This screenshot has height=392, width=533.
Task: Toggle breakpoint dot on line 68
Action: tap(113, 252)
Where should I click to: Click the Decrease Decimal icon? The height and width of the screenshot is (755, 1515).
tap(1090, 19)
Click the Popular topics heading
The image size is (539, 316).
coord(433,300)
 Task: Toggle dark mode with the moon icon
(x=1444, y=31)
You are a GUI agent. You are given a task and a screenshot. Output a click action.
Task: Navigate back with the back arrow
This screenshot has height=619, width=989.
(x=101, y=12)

---

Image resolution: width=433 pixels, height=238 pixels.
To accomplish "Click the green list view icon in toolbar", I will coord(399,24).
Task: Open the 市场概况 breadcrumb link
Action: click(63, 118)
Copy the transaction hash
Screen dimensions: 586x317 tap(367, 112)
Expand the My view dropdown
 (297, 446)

▶ _Task details_: Reproduce the lines verbatim, beginning with the line containing "Click the Popular topics heading" and continuing through the line containing "(x=101, y=12)".

▶ _Right answer_:
Click the Popular topics heading
The image size is (539, 316).
coord(433,300)
 Task: Toggle dark mode with the moon icon
(x=1444, y=31)
You are a GUI agent. You are given a task and a screenshot. Output a click action.
Task: Navigate back with the back arrow
This screenshot has height=619, width=989.
(x=101, y=12)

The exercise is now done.